A mineirinha de Uberaba, que escolheu Londrina para morar há três anos, desde que iniciou o curso de Direito na Universidade Estadual de Londrina (UEL), começou a lutar aos 11 anos no Triângulo Mineiro. ''Eu fazia jazz, mas não dava certo. Meus irmãos faziam taekwondo e peguei gosto pelas artes marciais. Via filmes do Bruce Lee e do Jack Chan, que me inspiraram e então comecei a lutar'', relembra. O apoio em casa era total. ''Meu pai também lutava e a gente treinava juntos em casa'', acrescenta.
Ela compete na categoria taolu, onde demonstra movimentos de ataque e defesa, com as mãos livres, ou com alguma arma, como bastão, lança e espada. ''Acho mais bonito e não é violento. Tem movimentos parecidos com os da ginástica olímpica'', diz.
Por isso, ela aliou as técnicas dos dois esportes para melhorar o rendimento no wushu. Passou a treinar ginástica há três meses. ''Não treino tudo, só o que interessa, como o salto, alongamento e flexibilidade. Tive uma melhora significativa. Não conseguia sair do chão antes'', conta Marilene.
Mesmo tendo um bom desempenho nas competições das quais participa, ela enfrenta os problemas de o wushu ser um esporte um tanto desconhecido. A falta de patrocinador é o principal deles. ''Quando procuro, não consigo. O pessoal fala que não tem interesse, não tem condição ou que o esporte não tem divulgação'', revela.

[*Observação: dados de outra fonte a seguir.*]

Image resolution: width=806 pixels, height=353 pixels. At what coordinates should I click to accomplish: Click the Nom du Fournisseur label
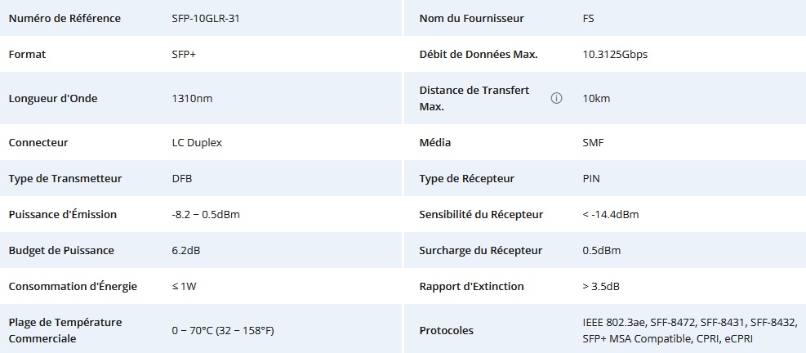(471, 18)
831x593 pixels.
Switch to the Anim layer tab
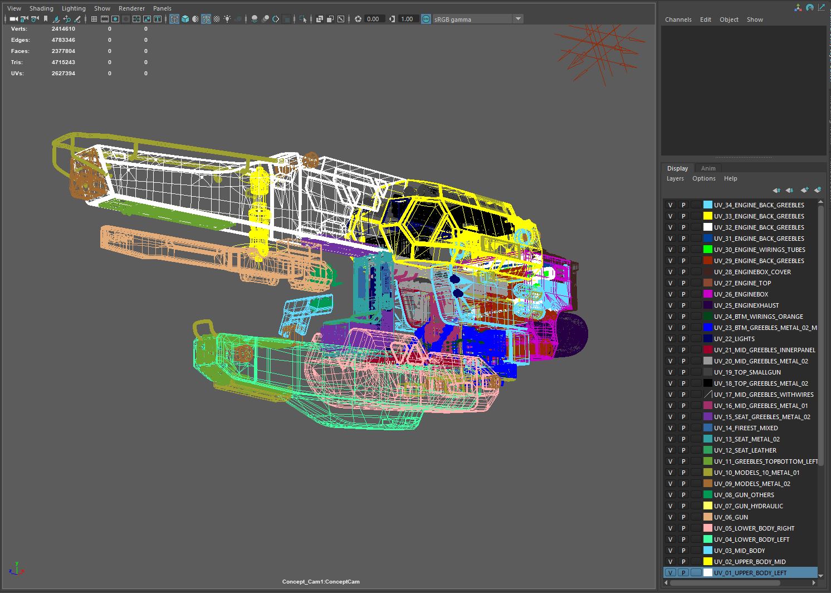point(708,168)
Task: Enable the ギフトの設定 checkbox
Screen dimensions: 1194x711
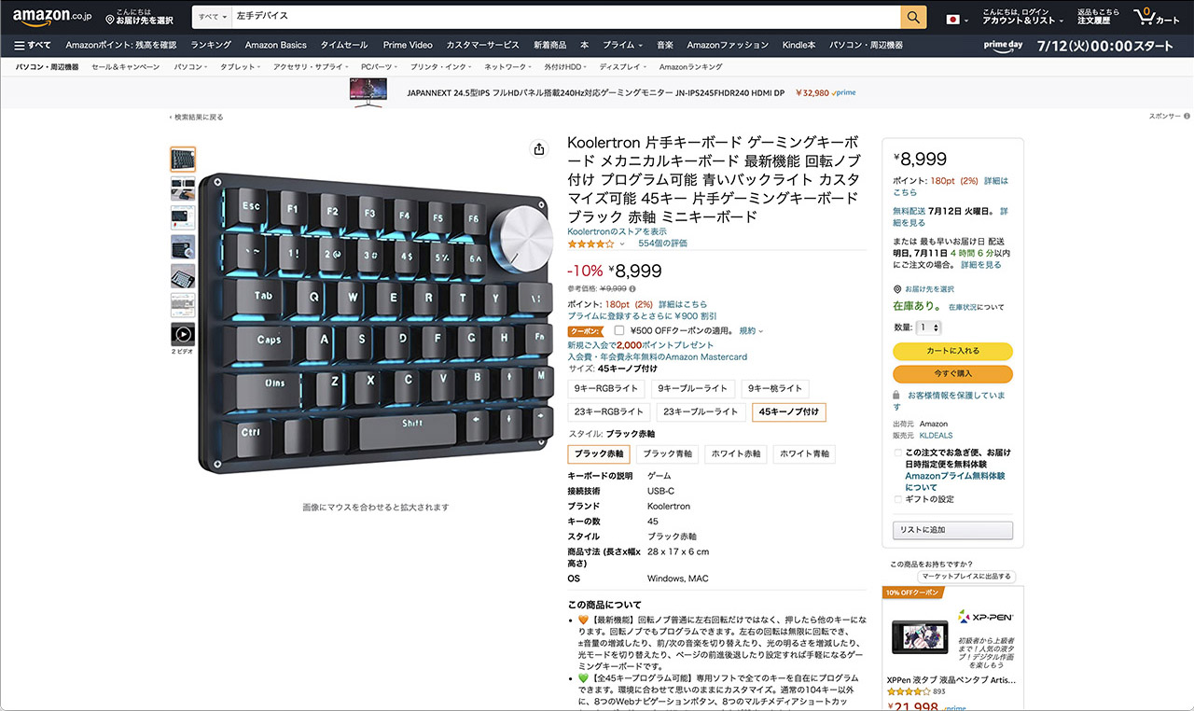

Por não ter como arcar com os custos ela realiza os treinamentos sozinha, no Zerão, três vezes por semana. ''Na academia é melhor, mas tem custo e não tenho como pagar'', conta Marilene.
Mesmo com a falta de apoio, ela consegue se manter no topo do esporte. É a atual vice-campeã brasileira na categoria espada reta e, na última Copa Mercosul, disputada em abril, em São José dos Pinhais, na região metropolitana de Curitiba, conquistou três medalhas de ouro, nas categorias espada reta, mão livre e ''louva-deus''.
Se conseguir um patrocinador Marilene disputará o brasileiro deste ano e partirá para as competições internacionais, para tentar bater a brasiliense Paula Amidami, principal lutadora brasileira. ''Ela é muito boa'', admite.
Enquanto aguarda um patrocínio, ela se prepara para a disputa do Campeonato Paranaense, que será realizada em julho, em Londrina. Marilene ainda sonha em montar o seu próprio centro de excelência em wushu.